The aim of this study was to investigate the long-term consequences of non-rearterialization of the graft in rat liver transplantation. Liver transplantation with (AOLT) and without graft rearterialization (NOLT) was performed in anesthetized male Lewis rats. Quantitative morphometry and semiquantitative histopathology of the liver were performed at various times after operation. Volume fractions of tissue components were determined. The number of arteries and bile ducts per portal tract were measured in histological sections from both groups. Hepatic blood flow was measured using the radioactive microsphere technique in rats after NOLT (6 months).

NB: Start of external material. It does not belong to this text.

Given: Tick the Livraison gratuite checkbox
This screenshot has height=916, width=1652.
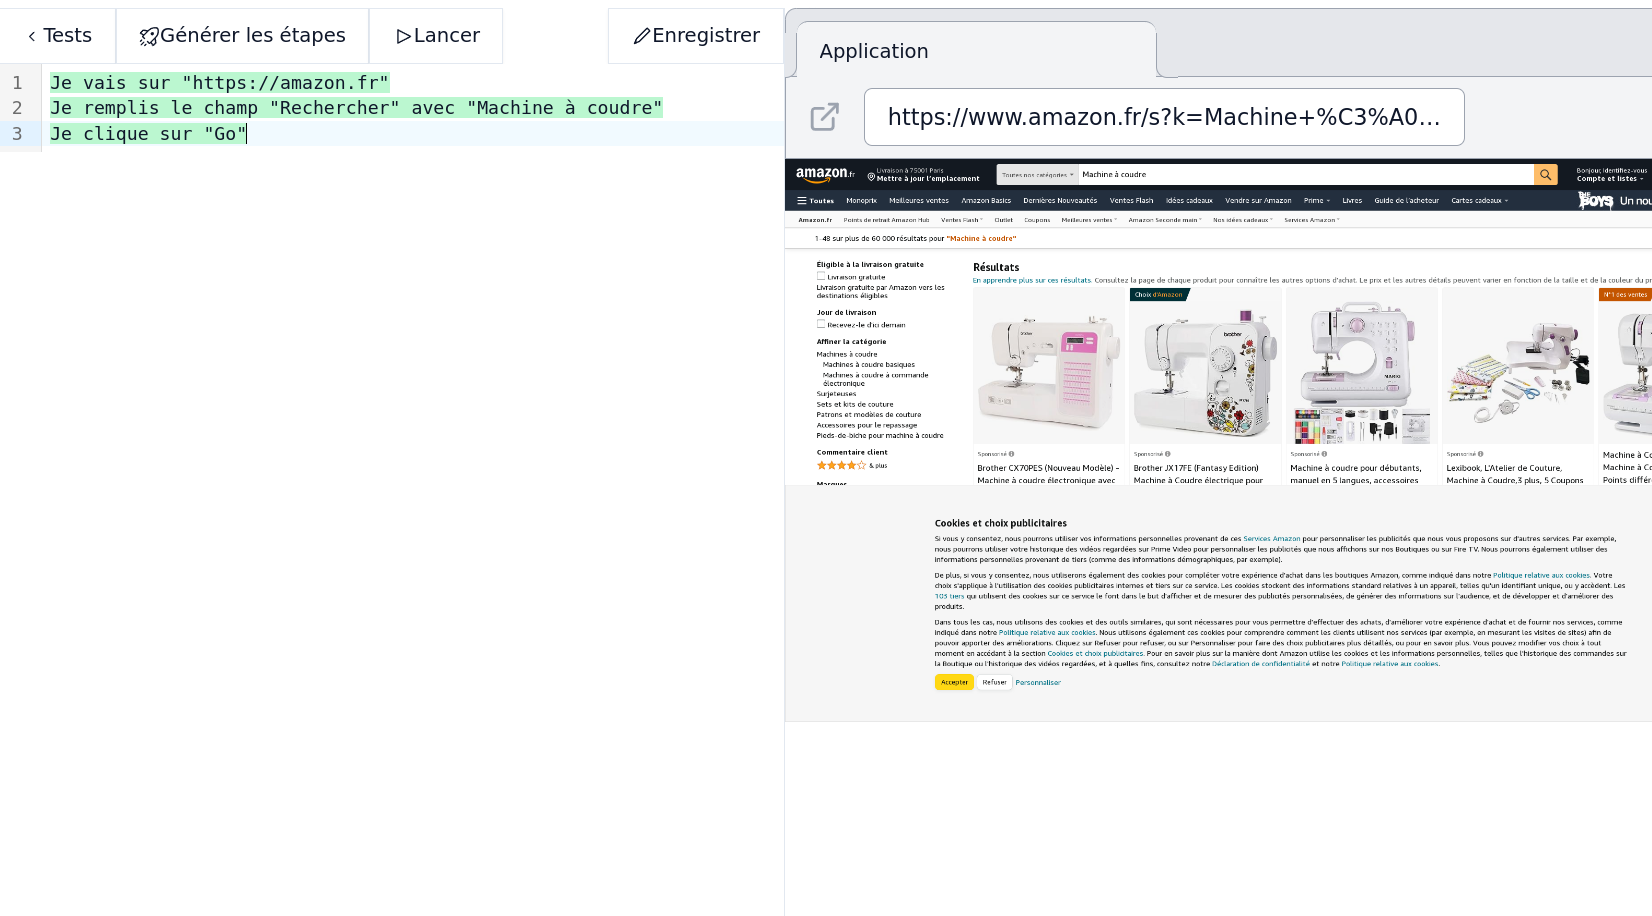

AOLT livers had a preserved lobular architecture at all time points and unaltered volume fractions. In addition, AOLT livers maintained approximately one artery and one bile duct per portal tract after transplantation. NOLT livers showed bile duct damage at 3 days, cellular infiltration and ductular proliferation at 1 week, increased ductular proliferation at 4 weeks, and fibrosis at 6 months. The volume fractions for nonhepatocyte parenchyma (3 days, 19.14 ± 1.29; 1 week, 20.44 ± 1.76; 4 weeks, 15.46 ± 3.14), bile ducts/ductules (1 week, 4.88 ± 1.07; 4 weeks, 7.20 ± 2.42), and connective tissue (4 weeks, 4.02 ± 1.66; 6 months, 14.94 ± 0.63) were significantly increased. Hepatocyte volume fraction was significantly decreased at all time points. A total of 1.58 ± 0.08 arteries/portal tract were found in NOLT livers after 4 weeks, rising to 2.44 ± 0.10 arteries/portal tract after 6 months. At 6 months, hepatic arterial blood flow (0.69 mL/min/g) was significantly higher (P < 0.02) than control (0.25 mL/min/g). The findings indicate that NOLT leads to a time-dependent overall derangement of liver structure, possibly due to bile duct damage induced by lack of an arterial blood supply. Spontaneous graft rearterialization may be responsible for the regression of bile duct damage and proliferation noted at the later stages. Nevertheless, biliary fibrosis may be a long-term consequence of NOLT.